Within the landscape of her songs, Plazek wears even more hats. In the lyrics of “The Green Sweater and the Other Side,” the second song in her set, she takes the shape of character “Little Girl,” who represents her past, as well as “Green Sweater” woman, who symbolizes her future. Plazek said that in some way or another, she lives in every character she writes about.
“Everything is pretty darn autobiographical, but not always in the most obvious way,” Plazek said. “I live in every single one of these.”
Plazek performed three songs from the new album, in which she dipped into the story of Little Girl’s journey through “Oakland,” a fictional dream world that exists in Plazek’s mind. To catch up with Green Sweater in the future, Little Girl searches for the answers to life’s great questions and finds herself distracted by temptation, confusion and introspection on the way.
This is the essence of “Teaser vs. Warning,” Plazek said. On her harrowing journey to self-actualization, Little Girl finds herself drowning in euphoric experiences that are either previews for what’s to come or bad omens.
“By seeing the other side of the story, you can lose yourself,” Plazek said. “And she loses herself, fast and hard.”

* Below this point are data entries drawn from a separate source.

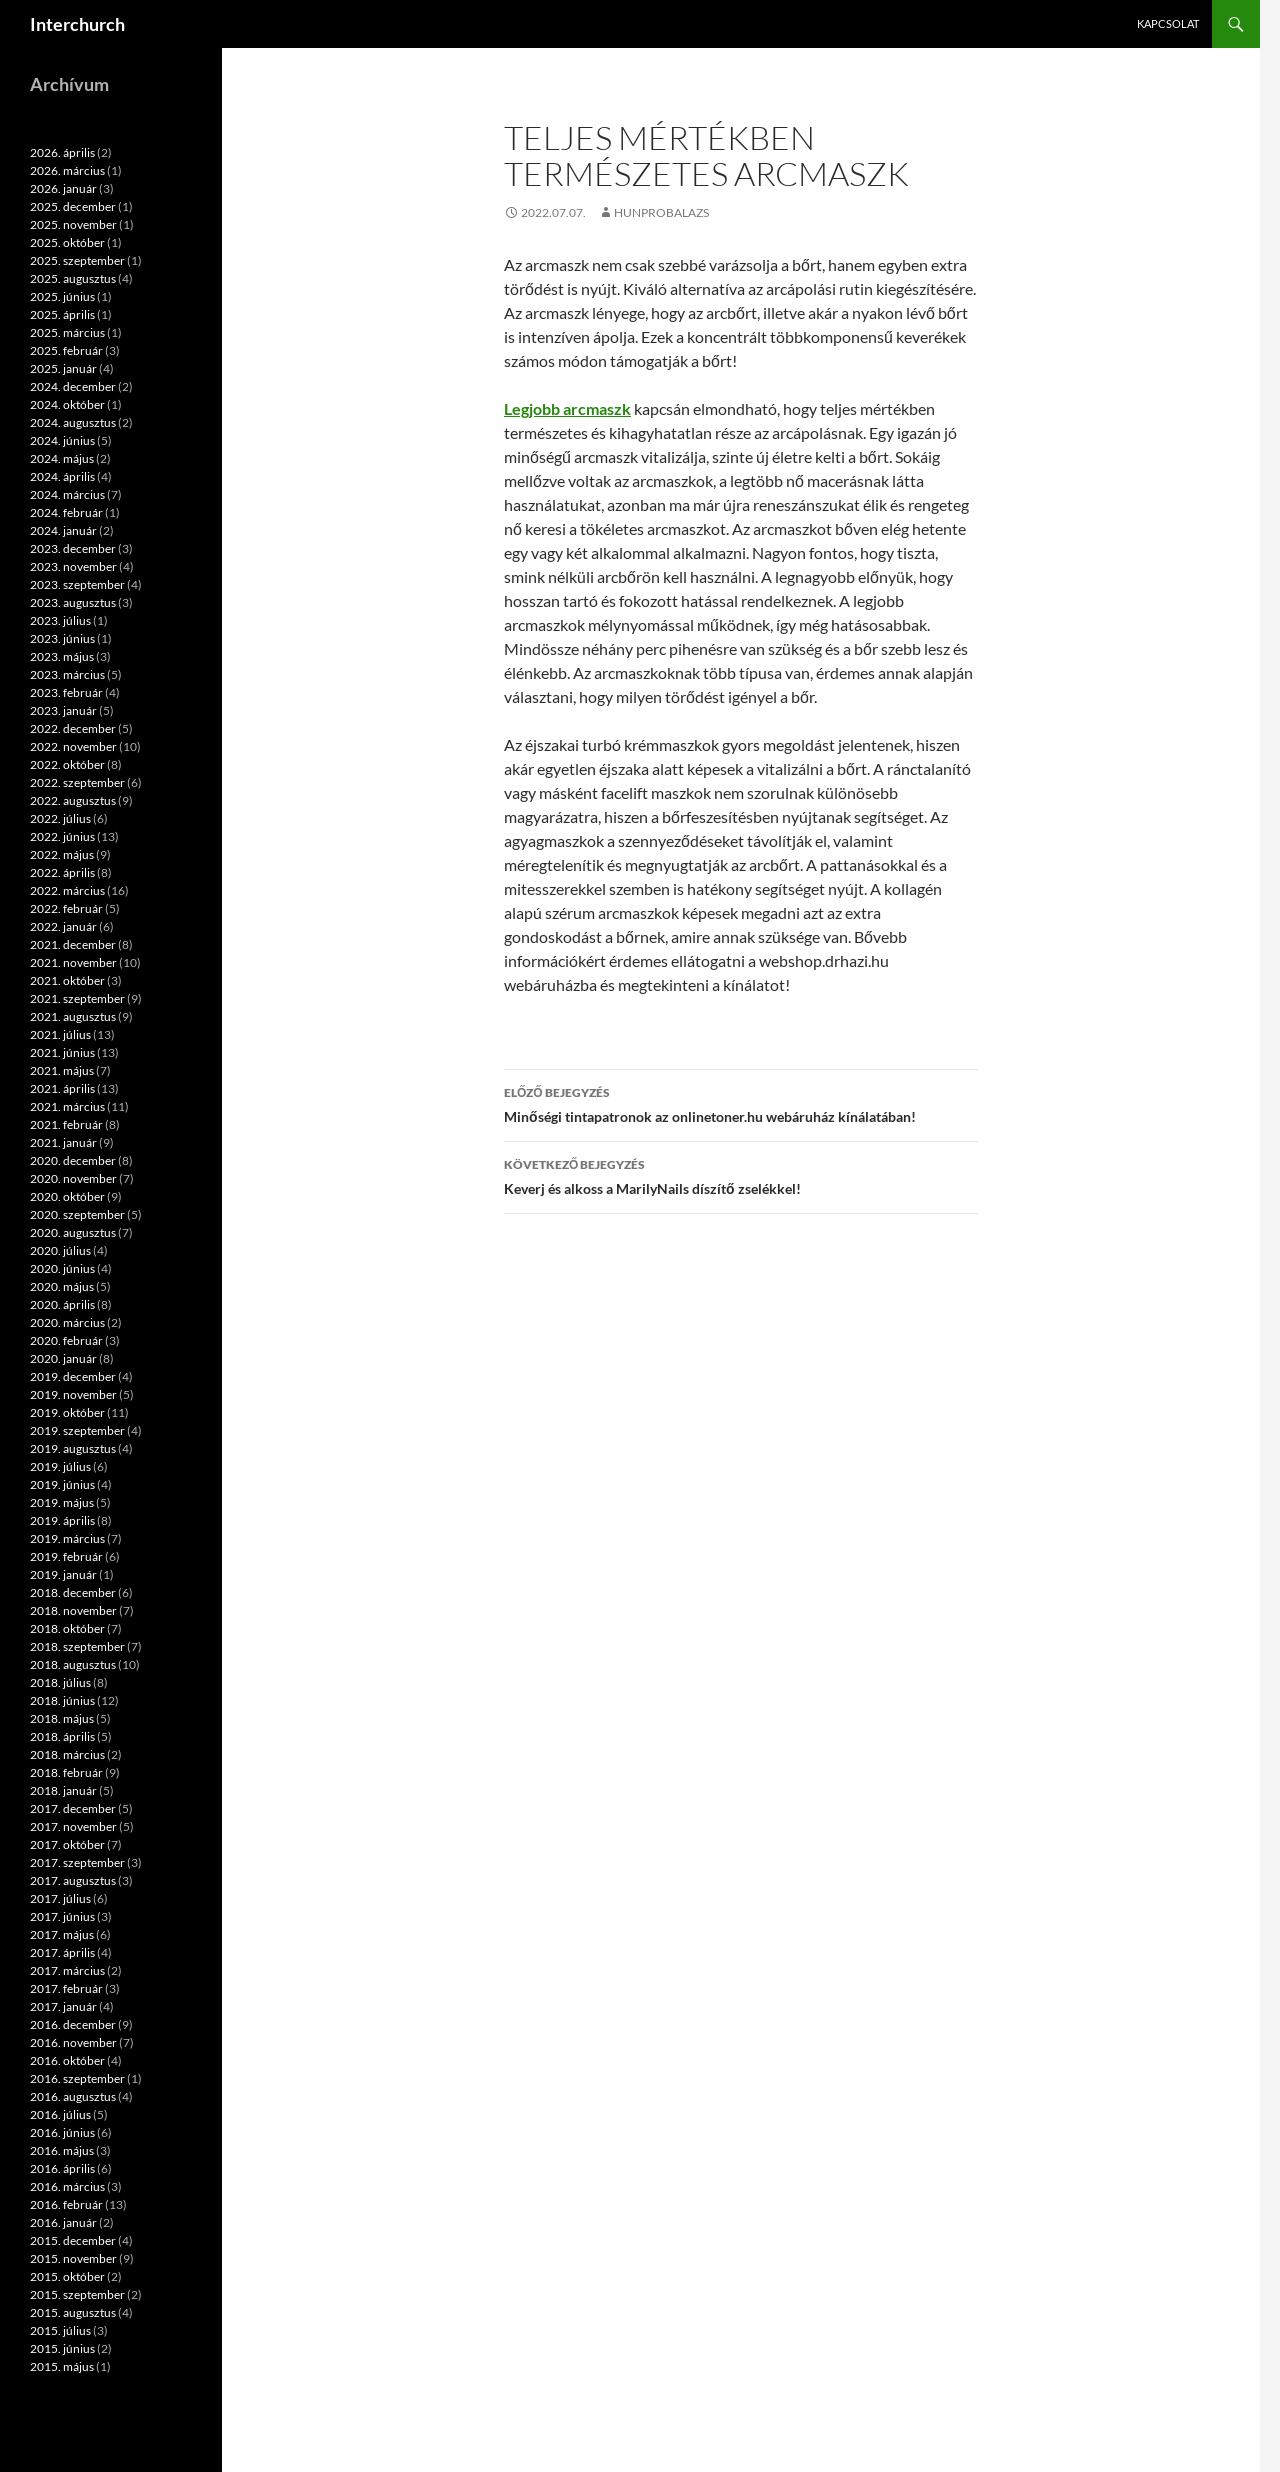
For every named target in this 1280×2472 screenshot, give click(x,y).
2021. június (62, 1052)
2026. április (62, 152)
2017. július (60, 1898)
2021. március (67, 1106)
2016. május (62, 2150)
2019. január (63, 1574)
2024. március (67, 494)
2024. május (62, 458)
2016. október (67, 2060)
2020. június (62, 1268)
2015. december (73, 2240)
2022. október (67, 764)
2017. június (62, 1916)
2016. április (62, 2168)
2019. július (60, 1466)
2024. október (67, 404)
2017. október (67, 1844)
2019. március (67, 1538)
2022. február (66, 908)
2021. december (73, 944)
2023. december (73, 548)
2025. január (63, 368)
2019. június (62, 1484)
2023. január (63, 710)
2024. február (66, 512)
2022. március (67, 890)
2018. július (60, 1682)
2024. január (63, 530)
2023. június (62, 638)
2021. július (60, 1034)
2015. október (67, 2276)
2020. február (66, 1340)
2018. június (62, 1700)
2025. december (73, 206)
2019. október (67, 1412)
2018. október (67, 1628)
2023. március (67, 674)
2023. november (73, 566)
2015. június (62, 2348)
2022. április (62, 872)
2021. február (66, 1124)
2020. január (63, 1358)
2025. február (66, 350)
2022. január (63, 926)
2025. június (62, 296)
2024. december (73, 386)
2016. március (67, 2186)
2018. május (62, 1718)
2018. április (62, 1736)
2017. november (73, 1826)
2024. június (62, 440)
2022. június (62, 836)
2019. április (62, 1520)
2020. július (60, 1250)
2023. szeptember (77, 584)
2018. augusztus (73, 1664)
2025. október (67, 242)
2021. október (67, 980)
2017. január (63, 2006)
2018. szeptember (77, 1646)
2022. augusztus (73, 800)
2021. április (62, 1088)
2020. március (67, 1322)
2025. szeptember (77, 260)
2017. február (66, 1988)
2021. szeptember (77, 998)
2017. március (67, 1970)
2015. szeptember (77, 2294)
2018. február (66, 1772)
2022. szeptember (77, 782)
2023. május (62, 656)
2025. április (62, 314)
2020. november (73, 1178)
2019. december (73, 1376)
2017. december (73, 1808)
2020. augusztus (73, 1232)
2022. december (73, 728)
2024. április (62, 476)
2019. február (66, 1556)
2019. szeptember (77, 1430)
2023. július (60, 620)
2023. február (66, 692)
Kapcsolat (1168, 23)
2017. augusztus (73, 1880)
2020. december (73, 1160)
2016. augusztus (73, 2096)
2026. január (63, 188)
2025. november (73, 224)
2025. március (67, 332)
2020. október (67, 1196)
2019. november (73, 1394)
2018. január (63, 1790)
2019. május (62, 1502)
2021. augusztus (73, 1016)
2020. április (62, 1304)
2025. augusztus (73, 278)
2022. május (62, 854)
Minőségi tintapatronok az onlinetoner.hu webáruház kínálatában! (741, 1103)
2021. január (63, 1142)
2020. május (62, 1286)
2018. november (73, 1610)
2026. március (67, 170)
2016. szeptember (77, 2078)
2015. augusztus (73, 2312)
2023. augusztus (73, 602)
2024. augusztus (73, 422)
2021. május (62, 1070)
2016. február (66, 2204)
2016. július (60, 2114)
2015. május (62, 2366)
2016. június (62, 2132)
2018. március (67, 1754)
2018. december (73, 1592)
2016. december (73, 2024)
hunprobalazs (661, 212)
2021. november (73, 962)
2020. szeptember (77, 1214)
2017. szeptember (77, 1862)
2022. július (60, 818)
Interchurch (77, 24)
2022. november (73, 746)
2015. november (73, 2258)
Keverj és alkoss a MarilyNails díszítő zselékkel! (741, 1175)
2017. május (62, 1934)
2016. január (63, 2222)
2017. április (62, 1952)
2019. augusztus (73, 1448)
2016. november (73, 2042)
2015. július (60, 2330)
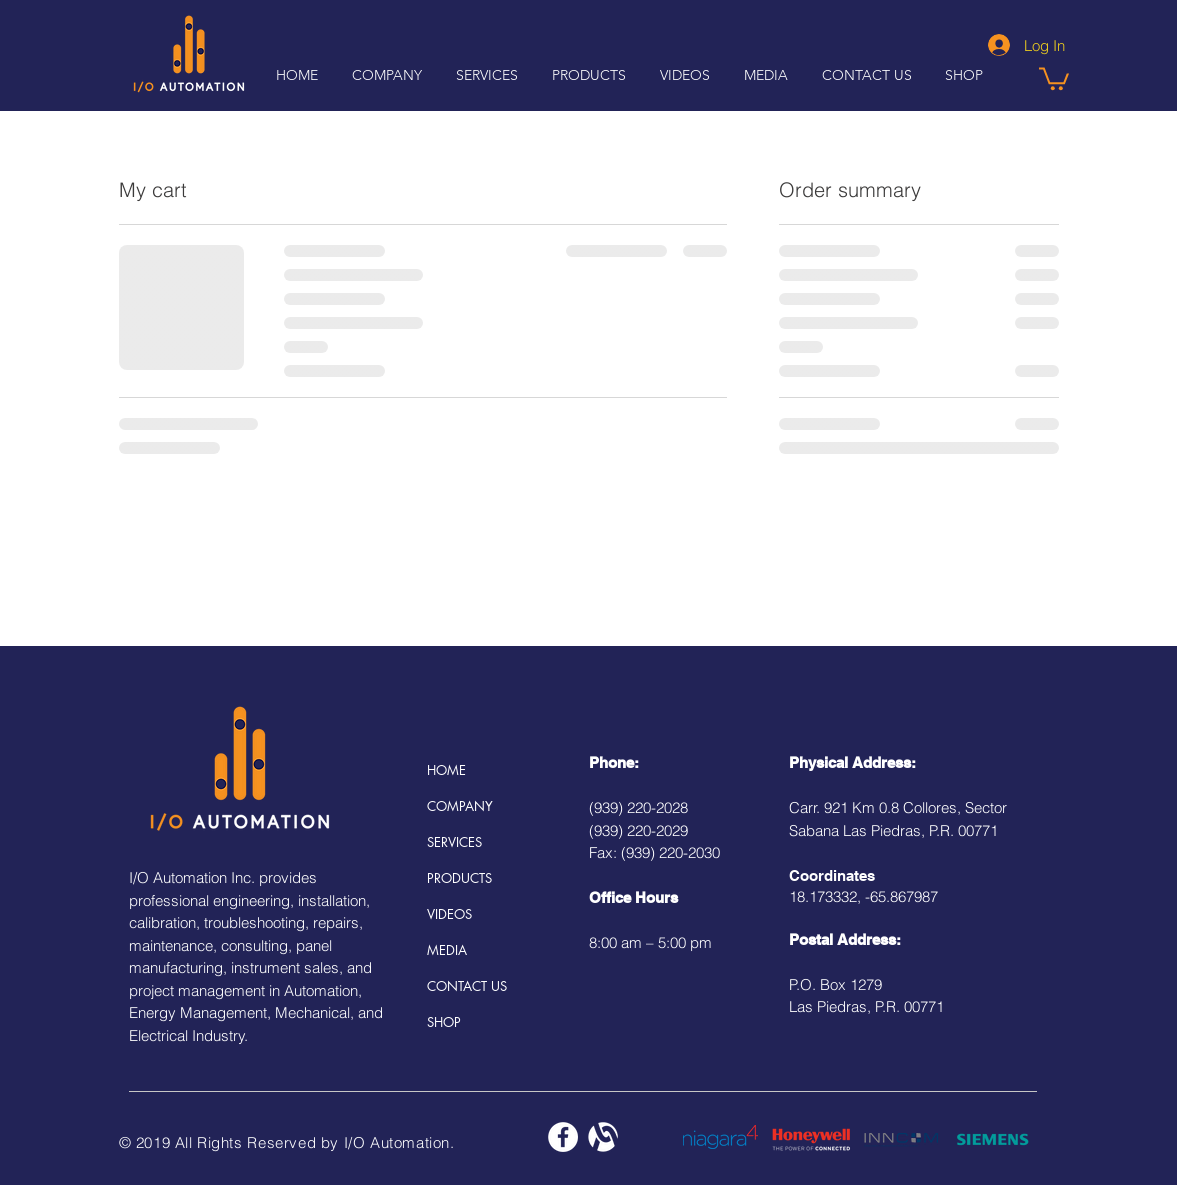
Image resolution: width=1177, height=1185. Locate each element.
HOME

“Teaser vs. Warning” is just the first of three records Plazek has planned for her first album series, or as she likes to call it, her first book, “The Malaise.” In addition to songs from the new album, Plazek performed tracks from the forthcoming “books” she’s been writing her entire life. Much of her music was written as a way of processing what she calls her Hell period, a time in her life where she was overwhelmed by a mixture of emotional abuse, anxiety, dissociation, stress and an eating disorder.
“It’s such a coping mechanism,” Plazek said. “It’s so much easier to sing about stuff like that than to talk about it.”
Plazek performed most of her set from behind a piano, where she set a rhythmic groundwork for mystical sounds, such as tiger growls and vocal echoes, to be layered over. For some songs, such as “Something Great,” she ditched the piano entirely to stand closer to the edge of the stage, performing with only a backing track behind her and matching the lyrics with expressive dancing.
Members of the audience joined Plazek in dancing during “Airbnb,” a song Plazek said is about the beginnings of a relationship that flourishes through text messages. One of the dancers was Katie Strunk, whose husband Joe Strunk performed before Plazek. Strunk said she admires how intimate Plazek is in her performances as well as the whimsy of her music.
“It just sounds celestial,” Strunk said. “It sounds like a dream, that’s why I like it.”
Self-proclaimed Millaze superfan Betsy Snider, who studies biology at IU, was also in the audience. Snider said she’s been following Plazek for a year and is impressed with how she merges music with deeply descriptive narrative.
“She’s taken storytelling in songwriting to another level,” Snider said. “It’s like 'Lord of the Rings' meets piano. It’s really truly fantastic.”